US limits Google's tax savings

Colm Keena Public Affairs Correspondent

The US Internal Revenue Service (IRS) has negotiated a deal with Google that limits the tax savings the internet search engine giant will make by way of its Irish subsidiaries.

The agreement, reached in December 2006, will slow or halt a decline in Google's global effective tax rate which was saving it tens of millions of euro annually by having greater proportions of its profits go through Dublin.

The deal, which concerns Google's intercompany transfer pricing arrangements, is backdated to 2003.

In financial results released last week, Google said the deal with the IRS would mean its effective tax rate this year will be higher than it would have been otherwise.

The deal, called an Advance Pricing Agreement, is a structure the US tax authorities negotiate with multinationals to cover how they account for inter company pricing.

Because Ireland's corporation tax rate is half that of the United States, US multinationals can reduce what they call their effective tax rate by locating more profits here than in the US.

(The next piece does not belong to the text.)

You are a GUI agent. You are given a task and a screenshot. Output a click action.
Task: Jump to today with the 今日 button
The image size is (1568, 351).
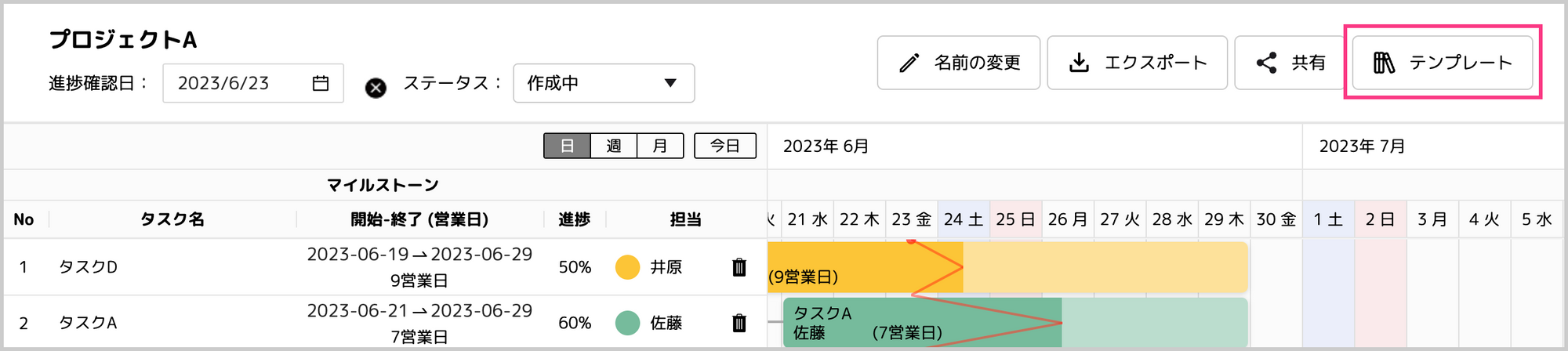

The US revenue seeks to ensure that the advantages US multinationals gain from subsidiaries in lower tax jurisdictions, do not exceed what is appropriate.

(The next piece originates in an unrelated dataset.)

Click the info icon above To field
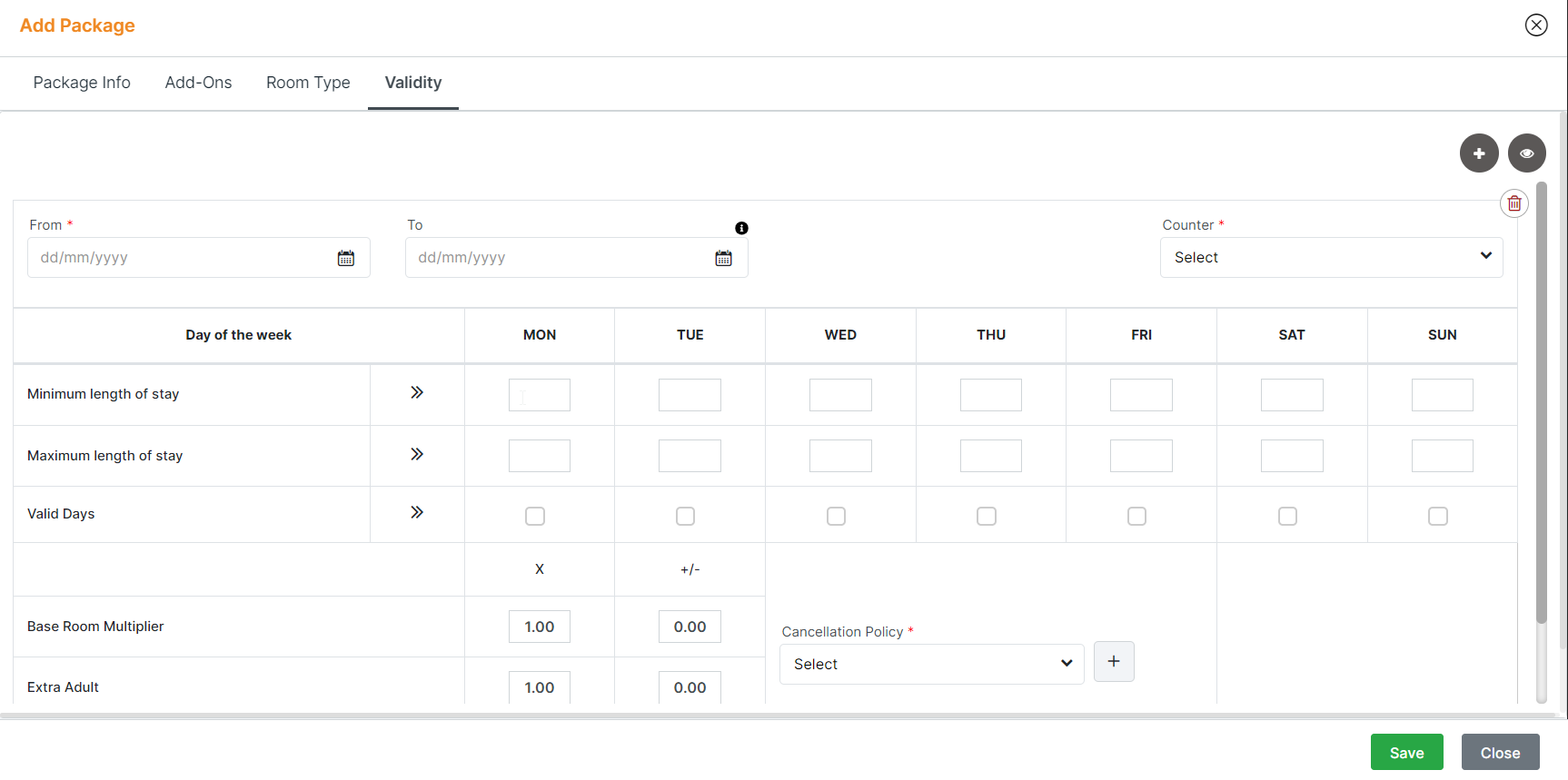This screenshot has width=1568, height=780. 741,228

Last week Google announced revenues of $3.21 billion (2.48 billion) for the quarter ended December 31st, 2006, an increase of 67 per cent on the same period in 2005. Net income was $1 billion.

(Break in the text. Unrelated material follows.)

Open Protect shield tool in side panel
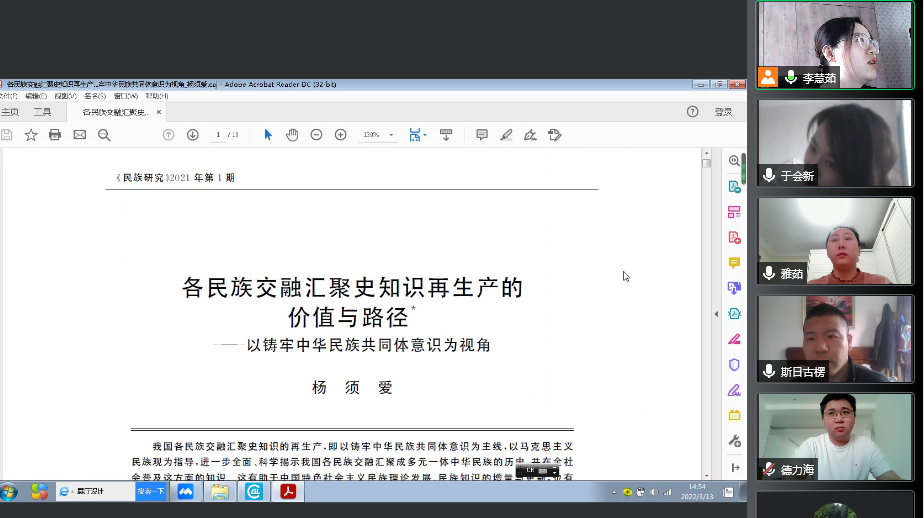Screen dimensions: 924x518 tap(734, 364)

The company said that depending on the accountancy rules used, its effective tax rate in 2006 was 23 per cent or 26 per cent.

Google's effective tax rate has been falling in recent years as a result of its Dublin operation.

Filings in 2005 in the US indicated that Google had dropped its effective tax rate from 39 per cent to 31 per cent, saving it approximately 100 million that year.

"This is primarily because more of our earnings in 2005 compared to 2004 are expected to be recognised by our Irish subsidiary," the company filing said at the time.

In its quarterly SEC filing in September of last year, Google said: "We currently anticipate that our effective tax rate will be at or below 30 per cent in 2006 compared to 31.6 per cent in 2005, primarily because we expect that our Irish subsidiary will recognise proportionately more of our earnings in 2006 compared to 2005, and such earnings are taxed at a lower statutory tax rate than in the US."

The effective tax rate announced last week for 2006 was significantly below 30 per cent.

The company statement said: "Our effective tax rate will be greater in 2007 under the APA [ Advance Pricing Agreement] than it would have been without it. However, we expect our effective tax rate for 2007 will be at or below 30 per cent."

The deal with the IRS is backdated: "In December 2006, Google entered into an APA with the IRS in connection with certain intercompany transfer pricing arrangements. The APA applies to the taxation years beginning in 2003."

A US tax source said such agreements were used to introduce "greater certainty" for companies and the Inland Revenue Service into the area of pricing within multinational corporations.

Pricing arrangements within multinationals "can distort prices and artificially affect what is reported for accounting and tax purposes," the source said.

Google's operation in Dublin is its largest outside the US. It has an R&D company that receives massive royalty payments from other companies in the group, and a company that services customers from Ireland to the Urals, and Iceland to South Africa. Some 1,300 people are employed.